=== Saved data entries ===

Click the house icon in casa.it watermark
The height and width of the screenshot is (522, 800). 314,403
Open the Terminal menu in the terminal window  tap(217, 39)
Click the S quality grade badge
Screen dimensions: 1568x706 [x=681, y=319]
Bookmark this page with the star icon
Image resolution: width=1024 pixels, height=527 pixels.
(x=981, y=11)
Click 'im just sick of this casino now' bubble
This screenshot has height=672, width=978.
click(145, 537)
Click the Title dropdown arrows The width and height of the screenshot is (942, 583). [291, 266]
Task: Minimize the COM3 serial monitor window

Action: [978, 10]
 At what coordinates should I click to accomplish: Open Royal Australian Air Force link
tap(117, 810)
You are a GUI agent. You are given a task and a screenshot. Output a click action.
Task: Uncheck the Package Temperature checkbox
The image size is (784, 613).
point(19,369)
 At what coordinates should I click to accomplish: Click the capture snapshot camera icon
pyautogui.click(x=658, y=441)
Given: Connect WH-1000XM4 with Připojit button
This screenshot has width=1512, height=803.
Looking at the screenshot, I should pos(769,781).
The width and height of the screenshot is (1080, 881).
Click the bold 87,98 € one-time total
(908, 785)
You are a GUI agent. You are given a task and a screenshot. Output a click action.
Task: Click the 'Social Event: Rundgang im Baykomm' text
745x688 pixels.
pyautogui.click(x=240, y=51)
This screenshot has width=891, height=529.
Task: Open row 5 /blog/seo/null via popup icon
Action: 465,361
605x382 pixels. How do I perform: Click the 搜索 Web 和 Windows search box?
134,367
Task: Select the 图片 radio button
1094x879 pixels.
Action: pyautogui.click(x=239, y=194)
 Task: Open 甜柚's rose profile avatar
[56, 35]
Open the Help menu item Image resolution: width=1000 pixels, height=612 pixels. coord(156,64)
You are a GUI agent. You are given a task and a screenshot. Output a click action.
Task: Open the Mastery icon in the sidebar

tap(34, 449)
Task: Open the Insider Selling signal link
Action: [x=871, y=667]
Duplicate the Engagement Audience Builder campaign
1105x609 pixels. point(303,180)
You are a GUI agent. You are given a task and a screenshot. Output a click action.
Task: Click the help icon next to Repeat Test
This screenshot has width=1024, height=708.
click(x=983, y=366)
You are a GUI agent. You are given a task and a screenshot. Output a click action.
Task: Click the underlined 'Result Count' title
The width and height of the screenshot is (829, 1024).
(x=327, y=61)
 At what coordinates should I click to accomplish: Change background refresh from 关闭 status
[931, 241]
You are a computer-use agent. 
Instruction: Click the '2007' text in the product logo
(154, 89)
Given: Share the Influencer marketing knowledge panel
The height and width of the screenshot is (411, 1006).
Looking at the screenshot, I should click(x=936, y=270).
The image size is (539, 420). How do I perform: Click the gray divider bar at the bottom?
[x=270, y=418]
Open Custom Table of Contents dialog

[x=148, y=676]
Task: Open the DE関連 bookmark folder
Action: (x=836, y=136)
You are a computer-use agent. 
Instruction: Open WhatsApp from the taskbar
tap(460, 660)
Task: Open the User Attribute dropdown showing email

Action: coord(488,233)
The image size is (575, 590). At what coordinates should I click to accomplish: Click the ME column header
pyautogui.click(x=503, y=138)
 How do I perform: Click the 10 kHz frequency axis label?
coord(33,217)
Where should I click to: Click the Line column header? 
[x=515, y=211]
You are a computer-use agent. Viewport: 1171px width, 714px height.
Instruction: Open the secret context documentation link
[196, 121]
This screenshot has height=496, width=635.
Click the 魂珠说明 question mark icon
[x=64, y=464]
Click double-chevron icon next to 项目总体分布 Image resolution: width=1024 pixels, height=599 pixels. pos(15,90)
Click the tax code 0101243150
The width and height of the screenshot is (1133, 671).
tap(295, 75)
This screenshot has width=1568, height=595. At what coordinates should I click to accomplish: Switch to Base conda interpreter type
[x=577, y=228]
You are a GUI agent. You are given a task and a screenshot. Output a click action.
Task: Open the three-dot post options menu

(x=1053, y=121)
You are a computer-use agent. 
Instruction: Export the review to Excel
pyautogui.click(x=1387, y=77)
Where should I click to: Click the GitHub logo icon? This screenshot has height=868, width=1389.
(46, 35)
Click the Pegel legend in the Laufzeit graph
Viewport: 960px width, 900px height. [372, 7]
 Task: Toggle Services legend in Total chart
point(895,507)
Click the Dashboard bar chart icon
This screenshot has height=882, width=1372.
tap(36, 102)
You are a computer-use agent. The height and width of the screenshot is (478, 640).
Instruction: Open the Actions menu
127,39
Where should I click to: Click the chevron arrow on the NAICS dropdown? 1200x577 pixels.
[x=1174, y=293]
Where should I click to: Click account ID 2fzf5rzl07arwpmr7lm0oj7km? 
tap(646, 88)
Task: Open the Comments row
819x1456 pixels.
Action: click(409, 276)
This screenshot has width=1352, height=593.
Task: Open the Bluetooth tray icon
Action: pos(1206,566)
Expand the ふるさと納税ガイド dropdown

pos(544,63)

=== WHAT THE EXERCISE ASKS ===
Transcribe every record above exactly as written.

=== TASK OUTPUT ===
Click the house icon in casa.it watermark
The height and width of the screenshot is (522, 800). 314,403
Open the Terminal menu in the terminal window  tap(217, 39)
Click the S quality grade badge
Screen dimensions: 1568x706 [x=681, y=319]
Bookmark this page with the star icon
Image resolution: width=1024 pixels, height=527 pixels.
(x=981, y=11)
Click 'im just sick of this casino now' bubble
This screenshot has height=672, width=978.
click(145, 537)
Click the Title dropdown arrows The width and height of the screenshot is (942, 583). [291, 266]
Task: Minimize the COM3 serial monitor window

Action: [978, 10]
 At what coordinates should I click to accomplish: Open Royal Australian Air Force link
tap(117, 810)
You are a GUI agent. You are given a task and a screenshot. Output a click action.
Task: Uncheck the Package Temperature checkbox
The image size is (784, 613).
point(19,369)
 At what coordinates should I click to accomplish: Click the capture snapshot camera icon
pyautogui.click(x=658, y=441)
Given: Connect WH-1000XM4 with Připojit button
This screenshot has width=1512, height=803.
Looking at the screenshot, I should pos(769,781).
The width and height of the screenshot is (1080, 881).
Click the bold 87,98 € one-time total
(908, 785)
You are a GUI agent. You are given a task and a screenshot. Output a click action.
Task: Click the 'Social Event: Rundgang im Baykomm' text
745x688 pixels.
pyautogui.click(x=240, y=51)
This screenshot has width=891, height=529.
Task: Open row 5 /blog/seo/null via popup icon
Action: 465,361
605x382 pixels. How do I perform: Click the 搜索 Web 和 Windows search box?
134,367
Task: Select the 图片 radio button
1094x879 pixels.
Action: pyautogui.click(x=239, y=194)
 Task: Open 甜柚's rose profile avatar
[56, 35]
Open the Help menu item Image resolution: width=1000 pixels, height=612 pixels. coord(156,64)
You are a GUI agent. You are given a task and a screenshot. Output a click action.
Task: Open the Mastery icon in the sidebar

tap(34, 449)
Task: Open the Insider Selling signal link
Action: [x=871, y=667]
Duplicate the Engagement Audience Builder campaign
1105x609 pixels. point(303,180)
You are a GUI agent. You are given a task and a screenshot. Output a click action.
Task: Click the help icon next to Repeat Test
This screenshot has width=1024, height=708.
click(x=983, y=366)
You are a GUI agent. You are given a task and a screenshot. Output a click action.
Task: Click the underlined 'Result Count' title
The width and height of the screenshot is (829, 1024).
(x=327, y=61)
 At what coordinates should I click to accomplish: Change background refresh from 关闭 status
[931, 241]
You are a computer-use agent. 
Instruction: Click the '2007' text in the product logo
(154, 89)
Given: Share the Influencer marketing knowledge panel
The height and width of the screenshot is (411, 1006).
Looking at the screenshot, I should click(x=936, y=270).
The image size is (539, 420). How do I perform: Click the gray divider bar at the bottom?
[x=270, y=418]
Open Custom Table of Contents dialog

[x=148, y=676]
Task: Open the DE関連 bookmark folder
Action: (x=836, y=136)
You are a computer-use agent. 
Instruction: Open WhatsApp from the taskbar
tap(460, 660)
Task: Open the User Attribute dropdown showing email

Action: coord(488,233)
The image size is (575, 590). At what coordinates should I click to accomplish: Click the ME column header
pyautogui.click(x=503, y=138)
 How do I perform: Click the 10 kHz frequency axis label?
coord(33,217)
Where should I click to: Click the Line column header? 
[x=515, y=211]
You are a computer-use agent. Viewport: 1171px width, 714px height.
Instruction: Open the secret context documentation link
[196, 121]
This screenshot has height=496, width=635.
Click the 魂珠说明 question mark icon
[x=64, y=464]
Click double-chevron icon next to 项目总体分布 Image resolution: width=1024 pixels, height=599 pixels. pos(15,90)
Click the tax code 0101243150
The width and height of the screenshot is (1133, 671).
tap(295, 75)
This screenshot has width=1568, height=595. At what coordinates should I click to accomplish: Switch to Base conda interpreter type
[x=577, y=228]
You are a GUI agent. You are given a task and a screenshot. Output a click action.
Task: Open the three-dot post options menu

(x=1053, y=121)
You are a computer-use agent. 
Instruction: Export the review to Excel
pyautogui.click(x=1387, y=77)
Where should I click to: Click the GitHub logo icon? This screenshot has height=868, width=1389.
(46, 35)
Click the Pegel legend in the Laufzeit graph
Viewport: 960px width, 900px height. [372, 7]
 Task: Toggle Services legend in Total chart
point(895,507)
Click the Dashboard bar chart icon
This screenshot has height=882, width=1372.
tap(36, 102)
You are a computer-use agent. The height and width of the screenshot is (478, 640).
Instruction: Open the Actions menu
127,39
Where should I click to: Click the chevron arrow on the NAICS dropdown? 1200x577 pixels.
[x=1174, y=293]
Where should I click to: Click account ID 2fzf5rzl07arwpmr7lm0oj7km? 
tap(646, 88)
Task: Open the Comments row
819x1456 pixels.
Action: click(409, 276)
This screenshot has width=1352, height=593.
Task: Open the Bluetooth tray icon
Action: pos(1206,566)
Expand the ふるさと納税ガイド dropdown

pos(544,63)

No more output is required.